Unconditional love is a difficult concept to wrap one’s head around. Many of us think (whether we admit it or not) there must be some breaking point where God gives up on us. Even if we successfully avoid this fallacy, others’ overzealous cries still reach our ears: certainly there must be some sin or amount of sin that is just too much.
My understanding of unconditional love and its implications germinated when I was ten years old and flooded our next-door neighbor’s home. Our neighbors had moved and were trying to sell their house. One day I broke in through the back door and closed the drains in all of the sinks and tubs and turned on all the faucets. Then, I just sat and watched water flood the entire house. I let the water run while I went home for dinner, returning a few hours later to turn it off.

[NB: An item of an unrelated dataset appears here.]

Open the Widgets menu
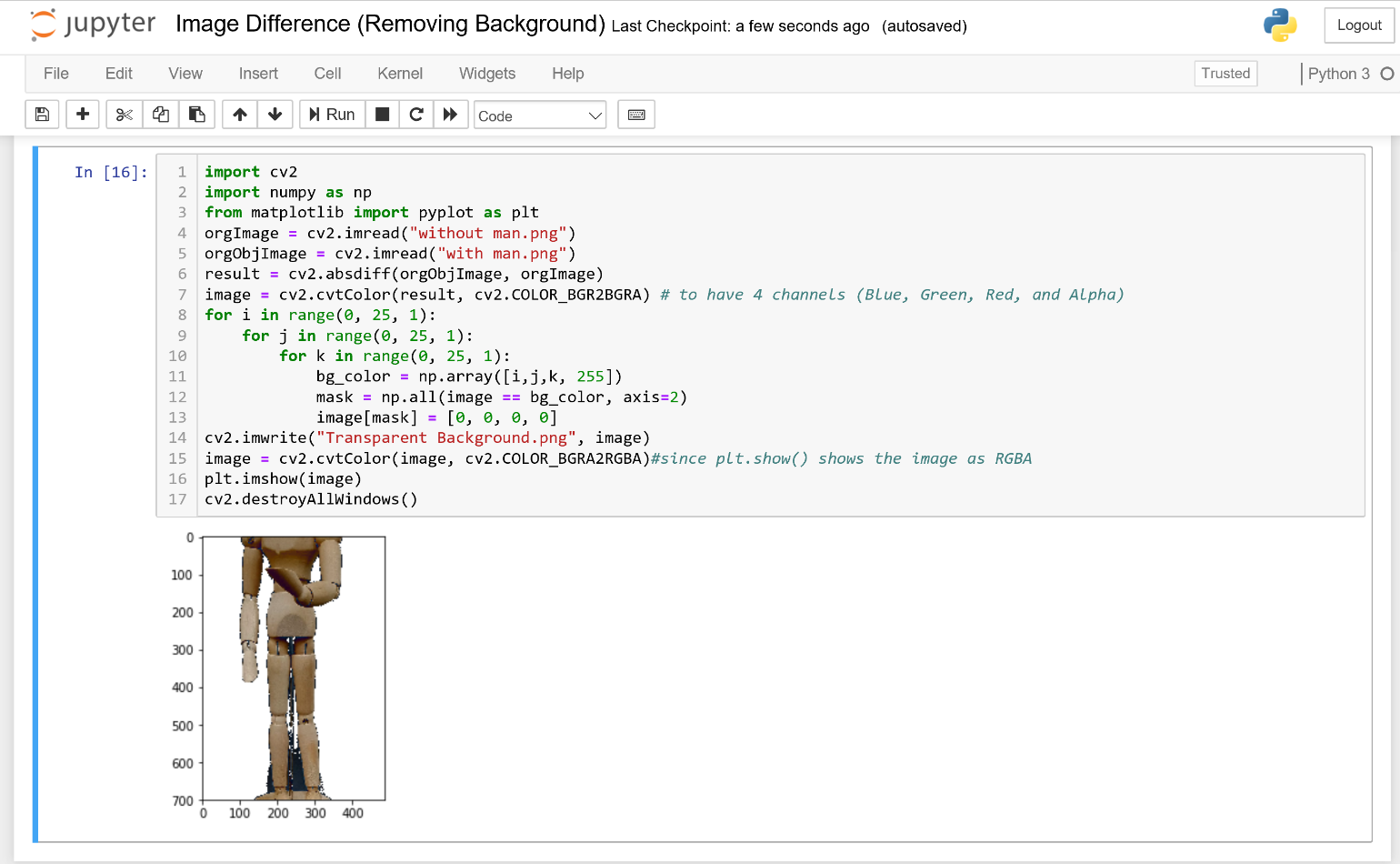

I knew what I had done was wrong, and I was even shocked that I had wanted to do something so destructive. When our neighbors found the damage the following day while showing the home to prospective buyers, they came to our house and asked my family if we had seen anyone around their place recently. On top of what I had already done, I lied to my neighbors and my parents.
I felt completely messed up. I was destroying stuff for the sake of destroying, and then I lying blatantly to everyone. I had heard about asking God’s forgiveness (my dad had taught me the Lord’s Prayer), so I begged God to forgive. I was worried that He wouldn’t. Surely something so deliberate and cruel was just too much to forgive.

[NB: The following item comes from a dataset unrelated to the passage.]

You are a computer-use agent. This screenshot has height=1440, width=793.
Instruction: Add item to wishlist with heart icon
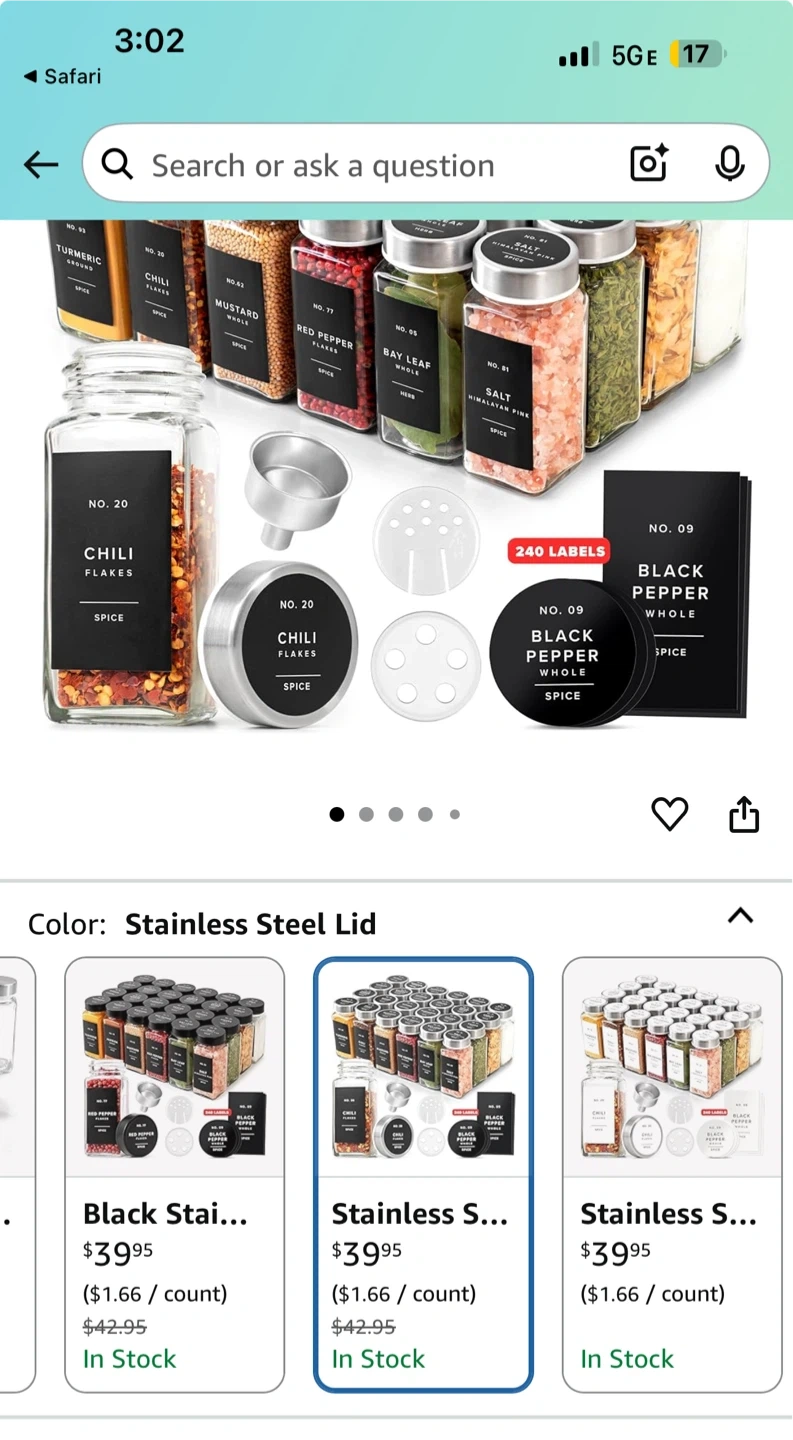pos(670,815)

After a month with an uneasy conscience, I was finally found out. Another neighbor had seen me sneaking around and told my parents. My father called me in from playing outside with my friends and asked me if I remembered anything important about the flooding incident. I knew something was up, but I felt I had to stick with the lie at this point. Finally, my dad told me that I was busted. I experienced an overwhelming sense of shame and guilt for my sins, as well as an intense fear of the consequences. I sobbed and muttered, “Dad, I’m so sorry. I’ve been asking God to forgive me for so long and I don’t know if He ever will.” In a moment of parental love and great wisdom, my dad said, “If you asked God to forgive you, then you are forgiven. You deserve to be punished and this will cost a lot of money to fix. But, son, you are forgiven. Go back outside and play.”
In that moment, the reality of forgiveness and gratuitous grace powerfully moved me. Now when I confess my sins, I think of that experience of absolution. My dad didn’t take grace “too far.” He saw my misunderstanding, how fear of God’s wrath and my father’s discipline was crushing me. He took on the consequences of my sin and literally paid them for me.
Instead of experiencing my fears unfold, I knew I was safe with my dad and I finally understood what he had always told me growing up: “I love you unconditionally.” I knew there was nothing I could do to cause him to love me less. I also knew there was nothing I could do to cause him to love me more. He loved me because I was his.
God loves us the same way. His gratuitous grace is the only kind there is.